FRANCOFORTE - Germania a rischio recessione tecnica. Il Pil si è contratto nel secondo trimestre dello 0,1% rispetto al primo trimestre, a causa dell'export che è calato più rapidamente delle importazioni: la contrazione era prevista ed è in linea con il consensus, anche se per la Bundesbank il calo sarebbe potuto arrivare a -0,2%.

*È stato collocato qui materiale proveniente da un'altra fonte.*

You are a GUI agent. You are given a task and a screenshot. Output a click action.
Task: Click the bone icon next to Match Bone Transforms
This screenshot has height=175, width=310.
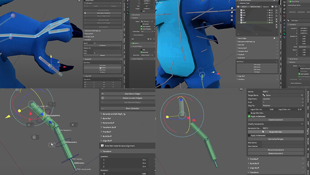[x=85, y=13]
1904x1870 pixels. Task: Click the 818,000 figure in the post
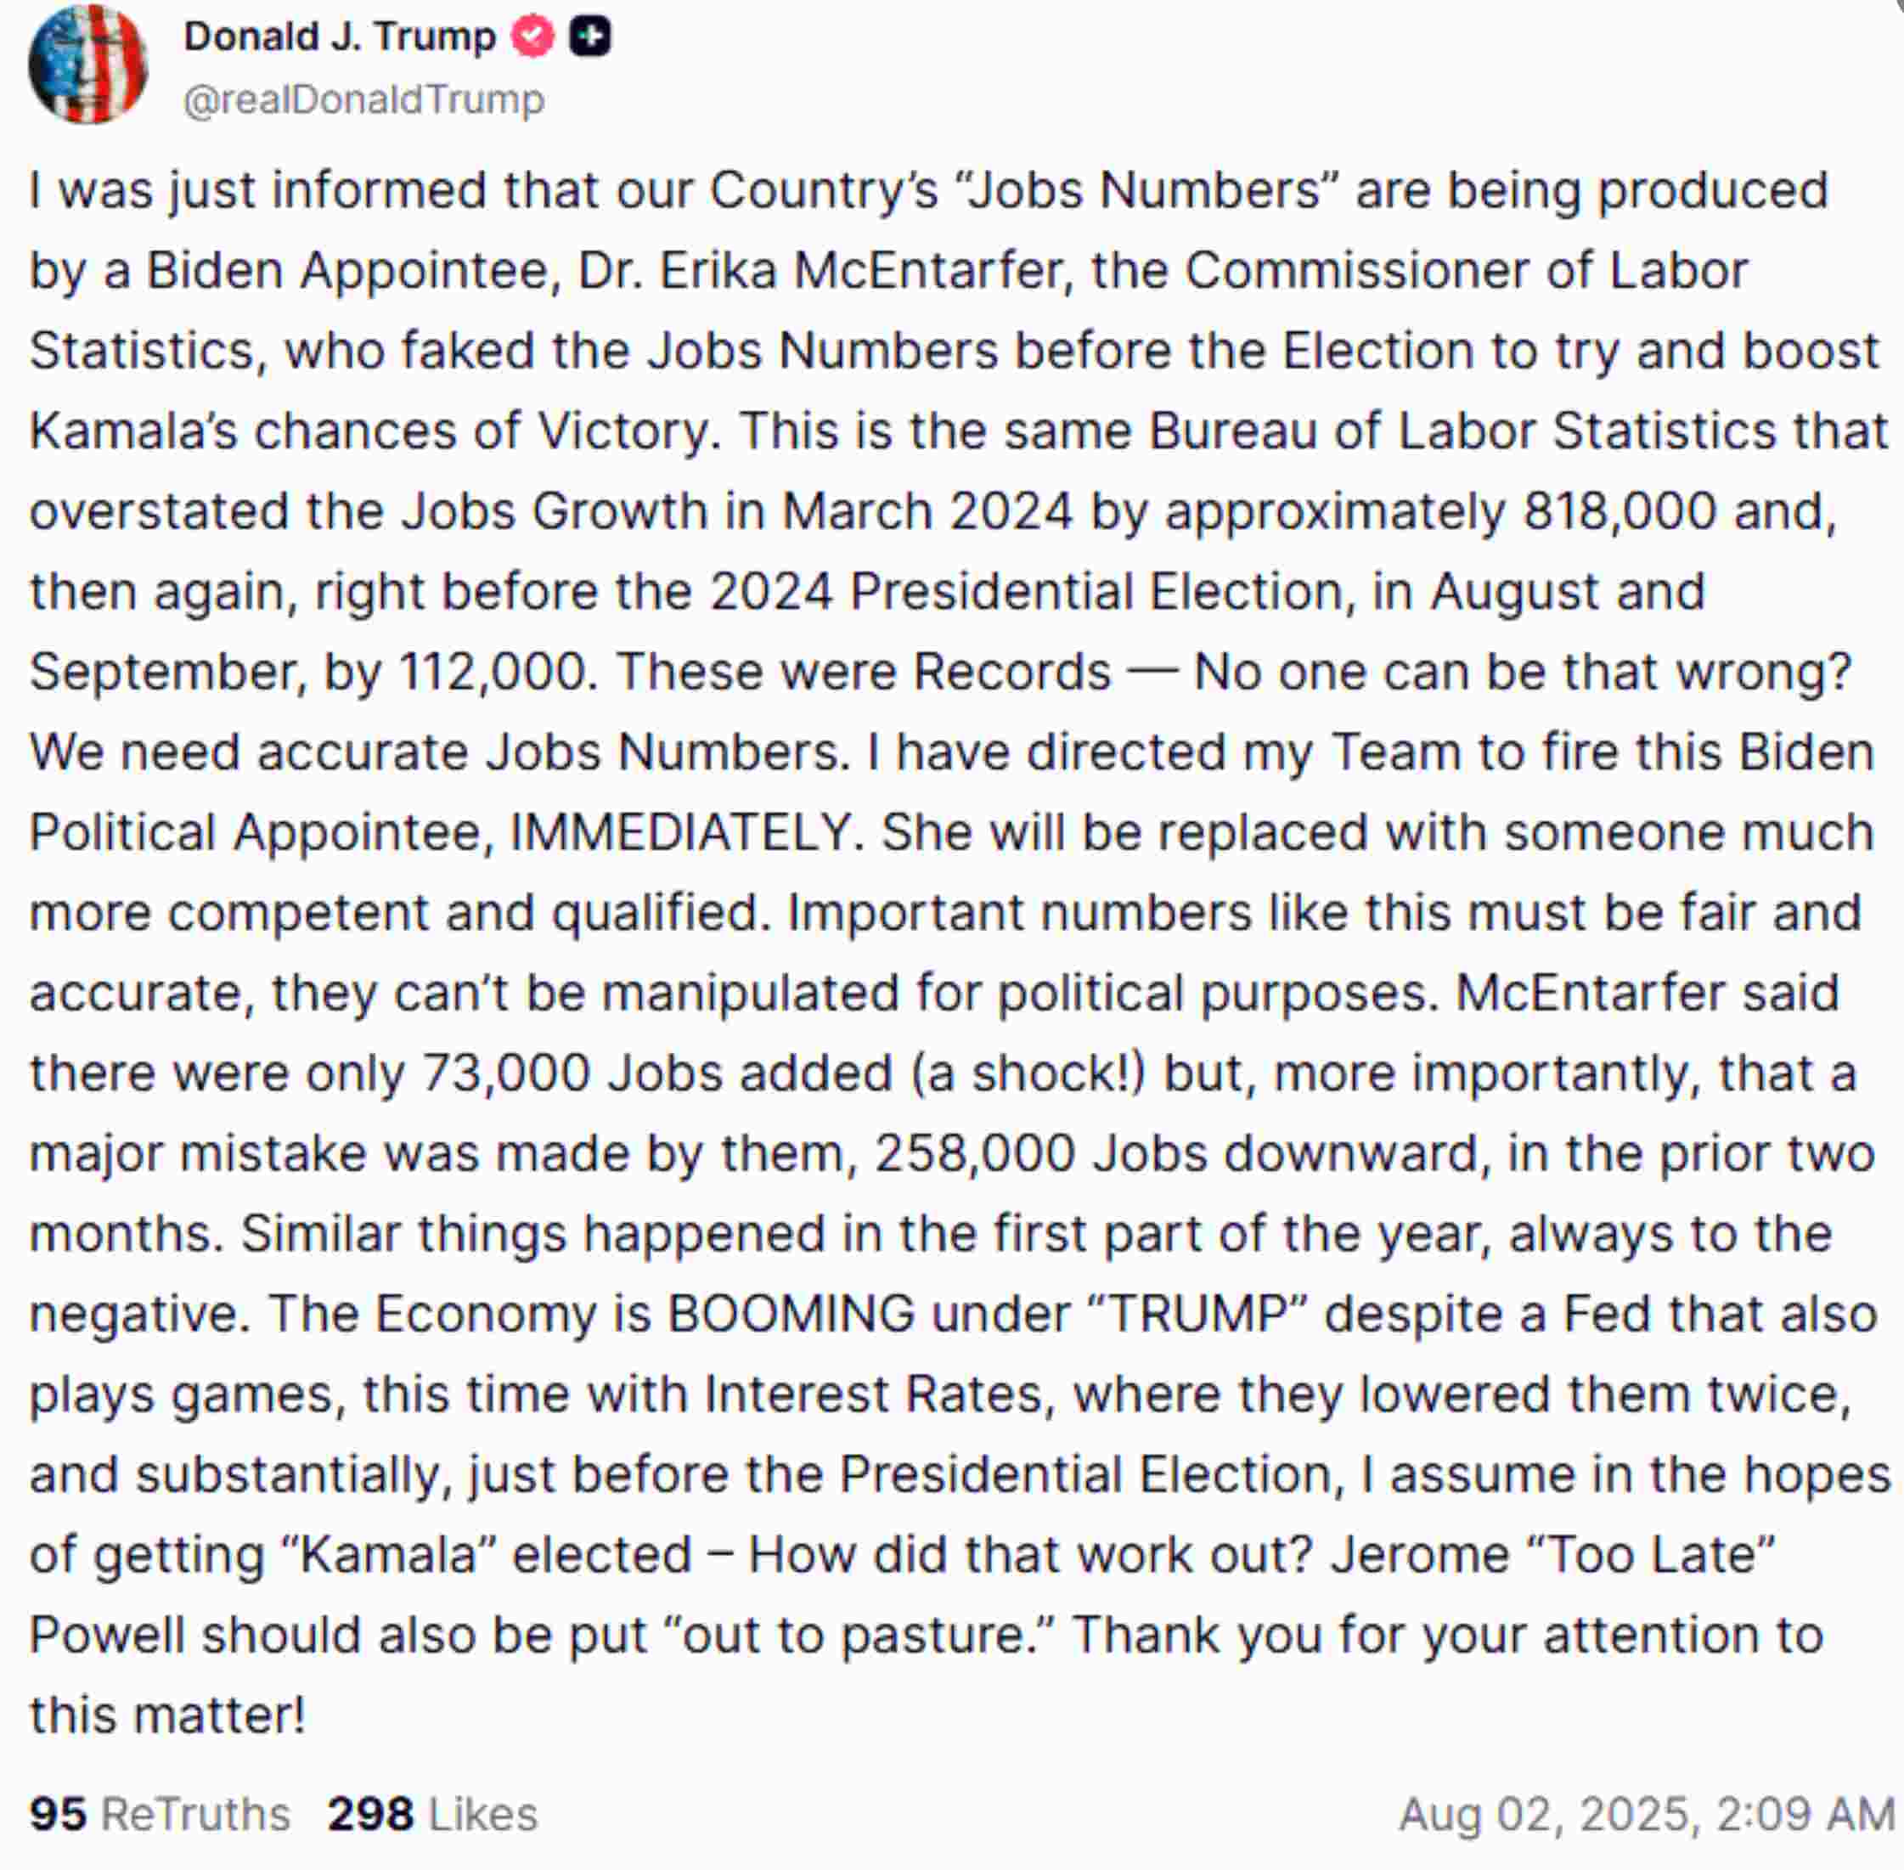coord(1620,512)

La recessione tecnica (due trimestri consecutivi negativi) è alle porte in Germania: nel terzo trimestre, i primi dati economici in arrivo rilevano un clima della fiducia sempre più deteriorato e una produzione industriale molto debole, anche se restano solidi i consumi interni e il mercato del lavoro.Secondo i dati diffusi dall'Ufficio di statistica Destatis, la contrazione del Pil tedesco nel secontro trimestre (uguale a quella registrata nel terzo trimestre 2018) è dovuta principalmente alle esportazioni che sono calate più delle importazioni.

GERMANIA A RISCHIO RECESSIONE

Germania, variazione percentuale del Pil sul trimestre precedente (Fonte: Destatis)

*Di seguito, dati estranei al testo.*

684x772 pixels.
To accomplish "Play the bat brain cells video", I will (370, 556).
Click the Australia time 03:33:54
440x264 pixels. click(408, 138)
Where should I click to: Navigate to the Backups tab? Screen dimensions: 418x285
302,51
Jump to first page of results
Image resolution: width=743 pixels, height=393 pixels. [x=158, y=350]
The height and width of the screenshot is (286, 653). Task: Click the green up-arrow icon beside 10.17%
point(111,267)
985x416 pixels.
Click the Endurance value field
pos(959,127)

L'economia tedesca è stata comunque sostenuta da maggiori consumi privati, più spesa pubblica e investimenti cresciuti, sia pur se al di fuori del settore trainante delle costruzioni. Rispetto all'anno precedente, Destatis rileva che il Pil reale è stagnante: +0,4%, dove il secondo trimestre 2019 ha un giorno lavorativo in meno rispetto allo stesso trimestre del 2018. Il primo trimestre 2019 ha registrato un Pil in crescita dello 0,8% rispetto allo stesso periodo dell'anno precedente. In quanto all'occupazione, il secondo trimestre di quest'anno si è chiuso con 45,2 milioni di occupati, con un aumento di 435mila unità equivalente a + 1% rispetto al 2018.

Secondo l'economista di KFW (la Cdp tedesca) Dr Klaus Borger, la Germania ha così spalancato le porte alla recessione. «L'escalation della guerra commerciale degli Usa, il sempre più probabile caos su Brexit e un'economia mondiale più debole sono la tempesta perfetta che ha iniziato a montare dalla scorsa estate. L'economia tedesca dipende dall'export e sta peggiorando di conseguenza, e ora rischia di cappottarsi in acque agitate. Dopo il dato della contrazione nel secondo trimestre, la porta per l'ingresso di una recessione come minimo tecnica si è ora spalancata», ha commentato Borger.

Frena anche l’Eurozona. Nel secondo trimestre 2019 il Pil è salito dello 0,2%. Nel trimestre precedente era cresciuto di 0,4% nella zona euro e di 0,5% nell’Ue-28. Lo rileva Eurostat, che conferma la sua stima flash del 31 luglio. Per l’Italia si conferma la crescita zero nel secondo trimestre, secondo dato peggiore dopo la Germania.